Anyone who has helped an ailing loved one knows that the job of a caregiver is not easy. When cognitive decline is part of the mix, the job becomes even more challenging.
Researchers and occupational therapy students at the University of Buffalo (UB) are developing a model to help ease some of the burdens on those caring for frail elders with dementia. They are partnering with regional PACE (Program of All Inclusive Care for the Elderly) programs to meet the unique needs of older caregiving spouses.
The goal is to provide support services that can give a caregiver greater confidence in their ability to look after their loved one. That means that the person under care can stay at home longer and put off the day they may need to enter a nursing facility. The PACE care model provides community-based care and support for older adults with chronic care needs, rather than institutional-based care.
Many caregivers are spouses who are similar in age to care recipients and may have physical ailments like hip problems or muscle weakness requiring assistance themselves, according to Machiko R. Tomita, a clinical professor of rehabilitation science in UB’s School of Public Health and Health Professions. Tomita is a gerontologist who developed the Home Safety Self-Assessment Tool (HSSAT) to help prevent falls in older adults. The test has been translated into five languages and used in more than 40 U.S. states.
Under the UB program, occupational therapy graduate students will conduct home visits to assess caregiver needs and challenges that can include fatigue, burnout or fall risk. The visits give students a first-hand look at specific caregiving scenarios and improve their understanding of any emotional and physical issues the caregivers face. Students, faculty and researchers will develop targeted solutions for complex caregiving challenges, such as encouraging the use of a gait belt when transferring their loved one out of bed or helping them walk.

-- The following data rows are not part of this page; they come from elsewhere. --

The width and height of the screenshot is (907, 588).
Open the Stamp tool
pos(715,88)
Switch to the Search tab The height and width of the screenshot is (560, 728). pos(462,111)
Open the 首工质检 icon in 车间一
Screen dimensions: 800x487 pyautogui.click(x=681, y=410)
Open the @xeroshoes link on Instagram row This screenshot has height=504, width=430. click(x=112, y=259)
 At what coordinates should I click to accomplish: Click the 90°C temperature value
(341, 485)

Post-test follow-up at the one and two-month marks will assess the effectiveness of the interventions, whether the proposed solutions are working and caregiver burden or depression has improved.

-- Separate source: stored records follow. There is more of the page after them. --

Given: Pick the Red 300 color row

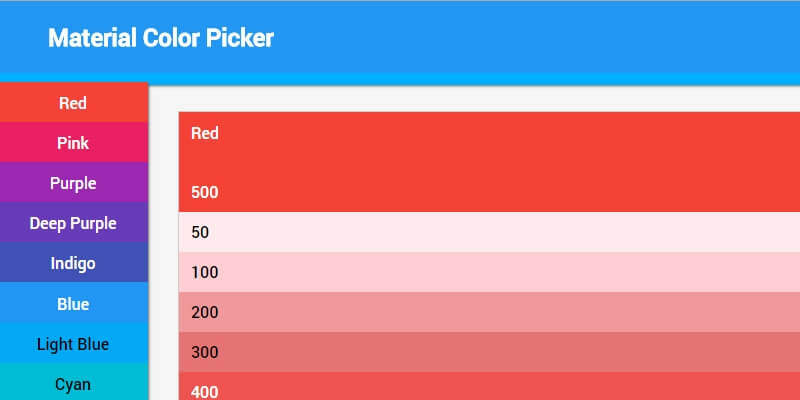Looking at the screenshot, I should 490,352.
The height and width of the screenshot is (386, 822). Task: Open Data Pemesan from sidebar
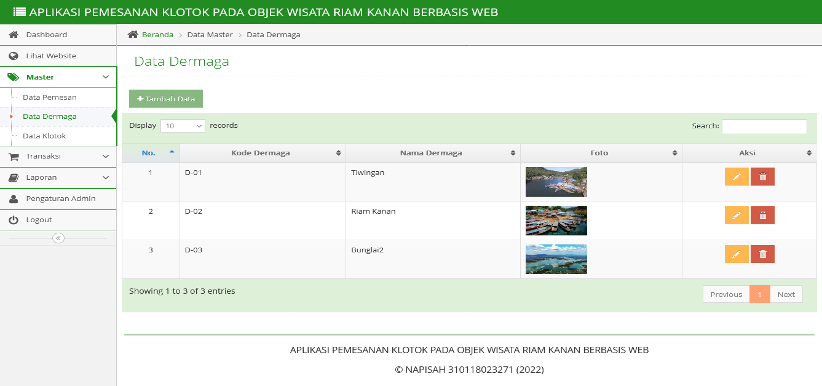click(x=50, y=98)
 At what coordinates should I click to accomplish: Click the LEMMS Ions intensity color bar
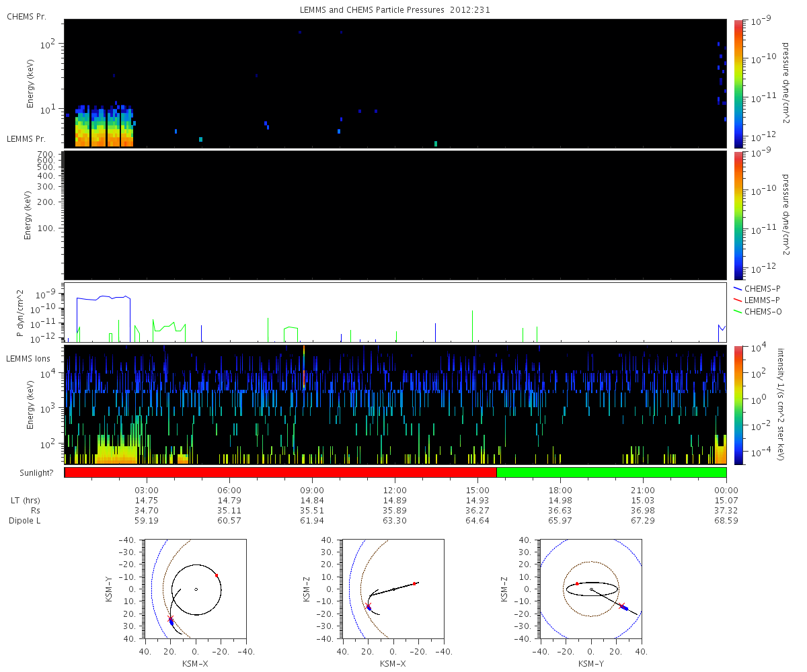click(x=738, y=405)
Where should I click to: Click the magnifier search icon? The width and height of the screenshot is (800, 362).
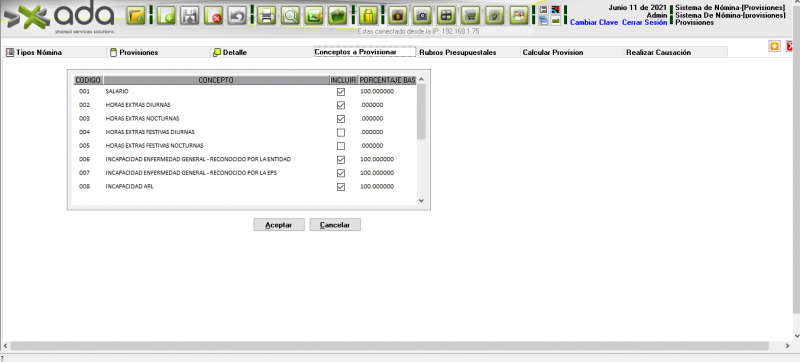[x=290, y=16]
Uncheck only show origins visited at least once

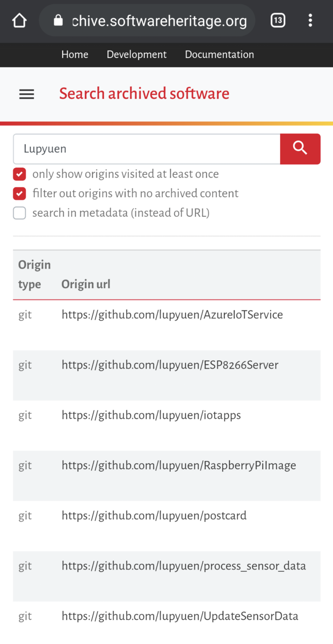(20, 174)
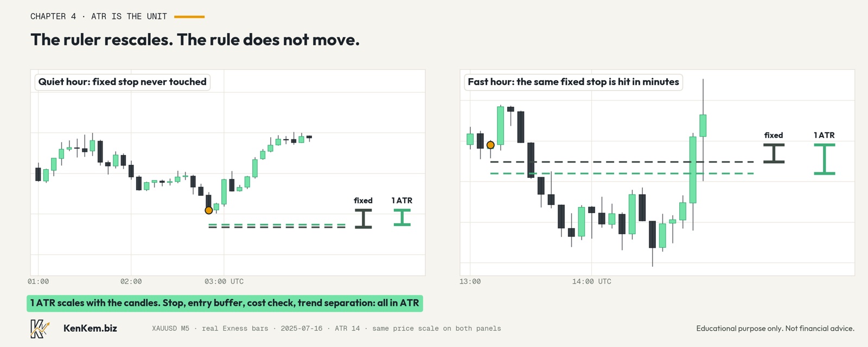Click the 13:00 time axis label
The width and height of the screenshot is (868, 347).
click(x=470, y=281)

The UB project comes as an increasing number of people assume the role of caregiver for the frail elderly, and dementia cases increase. According to the Family Caregiver Alliance, approximately 44 million family caregivers provided $470 billion worth of unpaid care in the United States in 2013. The Alzheimer’s Association estimates that about 15.7 million adult family caregivers care for someone who has Alzheimer’s disease or other dementia.

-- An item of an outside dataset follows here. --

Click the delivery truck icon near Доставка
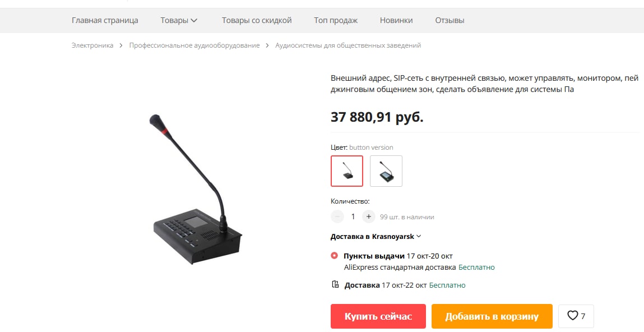335,284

If the UB program is successful, it could become a model for PACE programs nationally. Here are some questions for journalists to answer when writing about similar programs in their community:
- How are local universities preparing future health professionals to understand and address family caregiving?
- Do any of them have programs planned or underway that partner with an aging services organization or advocacy group to help keep older adults out of institutional care, such as this one in Maryland? (Your local area Agency on Aging (AoA) may be able to point you in the right direction.)
- What else are universities and colleges to increase their students’ awareness of age-related issues and needs?